W drodze do redakcji jeden z naszych pracowników dokonał niezwykłego odkrycia – w miejscu gdzie zwykle zbierały się tłumy, na rozmowach nie było nikogo. Na miejsce oddelegowaliśmy jednego z naszych najlepszych śledczych, spędził trzy dni w pokoju spotkań i odkrył, że poza kilkoma osobami przypinającymi ulotki o wolnych sektorach na GPC, nie było tam żadnego ruchu. Sytuacja bardzo niepokojąca, miejsce gdzie zwykle gromadziły się tłumy wymieniające się opiniami i rozmawiające luźno na wiele tematów, obecnie świeciło pustkami.

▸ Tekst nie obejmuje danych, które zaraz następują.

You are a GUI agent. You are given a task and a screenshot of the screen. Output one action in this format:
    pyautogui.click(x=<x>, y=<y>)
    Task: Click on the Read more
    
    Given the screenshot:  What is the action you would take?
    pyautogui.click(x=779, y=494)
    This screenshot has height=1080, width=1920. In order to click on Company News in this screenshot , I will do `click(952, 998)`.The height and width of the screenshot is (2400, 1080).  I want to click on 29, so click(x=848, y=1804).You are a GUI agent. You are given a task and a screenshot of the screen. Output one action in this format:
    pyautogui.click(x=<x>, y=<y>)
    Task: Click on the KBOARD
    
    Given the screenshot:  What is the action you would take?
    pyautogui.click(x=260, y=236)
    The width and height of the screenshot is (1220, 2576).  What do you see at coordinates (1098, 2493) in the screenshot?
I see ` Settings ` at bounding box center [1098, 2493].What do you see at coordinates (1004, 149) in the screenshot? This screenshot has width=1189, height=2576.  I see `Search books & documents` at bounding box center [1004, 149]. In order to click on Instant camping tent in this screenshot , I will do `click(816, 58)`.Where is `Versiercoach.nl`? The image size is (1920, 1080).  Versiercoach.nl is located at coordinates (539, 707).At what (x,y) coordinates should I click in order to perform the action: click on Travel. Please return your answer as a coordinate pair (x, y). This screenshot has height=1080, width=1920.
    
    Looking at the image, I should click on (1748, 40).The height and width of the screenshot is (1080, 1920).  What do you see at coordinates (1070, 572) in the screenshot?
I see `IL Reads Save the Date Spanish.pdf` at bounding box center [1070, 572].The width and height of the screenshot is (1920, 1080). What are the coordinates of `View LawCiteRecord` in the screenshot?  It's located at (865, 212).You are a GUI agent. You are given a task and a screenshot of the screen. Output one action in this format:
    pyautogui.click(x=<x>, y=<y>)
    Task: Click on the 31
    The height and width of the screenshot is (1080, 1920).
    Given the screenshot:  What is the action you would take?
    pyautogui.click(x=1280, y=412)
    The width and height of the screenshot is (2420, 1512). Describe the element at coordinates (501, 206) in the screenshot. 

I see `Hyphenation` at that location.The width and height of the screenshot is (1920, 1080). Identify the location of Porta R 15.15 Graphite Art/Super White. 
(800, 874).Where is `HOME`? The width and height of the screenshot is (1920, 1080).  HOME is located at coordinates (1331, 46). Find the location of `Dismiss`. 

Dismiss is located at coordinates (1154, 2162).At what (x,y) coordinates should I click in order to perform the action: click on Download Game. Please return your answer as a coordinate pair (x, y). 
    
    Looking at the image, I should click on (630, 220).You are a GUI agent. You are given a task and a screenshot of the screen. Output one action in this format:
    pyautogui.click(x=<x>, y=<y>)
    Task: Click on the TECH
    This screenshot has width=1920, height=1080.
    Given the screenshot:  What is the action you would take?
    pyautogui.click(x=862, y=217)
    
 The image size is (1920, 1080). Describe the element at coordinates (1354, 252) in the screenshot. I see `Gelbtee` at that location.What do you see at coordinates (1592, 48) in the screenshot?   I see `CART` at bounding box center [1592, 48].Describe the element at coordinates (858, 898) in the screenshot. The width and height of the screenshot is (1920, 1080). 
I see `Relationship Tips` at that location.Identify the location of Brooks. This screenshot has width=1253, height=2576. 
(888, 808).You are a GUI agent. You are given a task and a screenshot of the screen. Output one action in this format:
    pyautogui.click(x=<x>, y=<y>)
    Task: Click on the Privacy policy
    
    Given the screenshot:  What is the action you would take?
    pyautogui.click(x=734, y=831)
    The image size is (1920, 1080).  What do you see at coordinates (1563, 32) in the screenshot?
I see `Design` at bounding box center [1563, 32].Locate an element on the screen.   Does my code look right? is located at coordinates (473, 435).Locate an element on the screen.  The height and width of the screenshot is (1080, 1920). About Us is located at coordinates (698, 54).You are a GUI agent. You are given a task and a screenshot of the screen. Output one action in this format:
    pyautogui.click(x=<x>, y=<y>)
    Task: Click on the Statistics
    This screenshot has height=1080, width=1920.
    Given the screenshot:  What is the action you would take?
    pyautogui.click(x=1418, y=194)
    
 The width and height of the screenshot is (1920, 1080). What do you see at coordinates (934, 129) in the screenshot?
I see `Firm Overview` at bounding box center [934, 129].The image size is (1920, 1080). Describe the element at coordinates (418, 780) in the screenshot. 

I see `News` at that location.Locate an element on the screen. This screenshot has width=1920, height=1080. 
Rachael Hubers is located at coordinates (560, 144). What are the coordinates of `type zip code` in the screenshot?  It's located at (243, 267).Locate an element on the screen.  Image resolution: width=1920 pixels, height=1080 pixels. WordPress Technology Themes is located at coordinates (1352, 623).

Po wizycie w pozostałych lokacjach naszego ratusza, widać było sporo ludzi odwiedzających pokoje budowy, razem z nowo powstałym pokojem plany socjalnego i budowy z dopłatą.
Czy przyczyną takiego stanu rzeczy może być niedawne odejście z naszych szeregów kilku członków?
Czy faktycznie to oni byli głównymi instygatorami rozmów w tym miejscu?
A może ostatnie wydarzenia jakie miały tu miejsce pozbawiły wszystkich chęci do podejmowania jakichkolwiek rozmów, w obawie tego to może się wydarzyć?
Postaramy się dojść do sedna tej sprawy, jeżeli będzie to możliwe.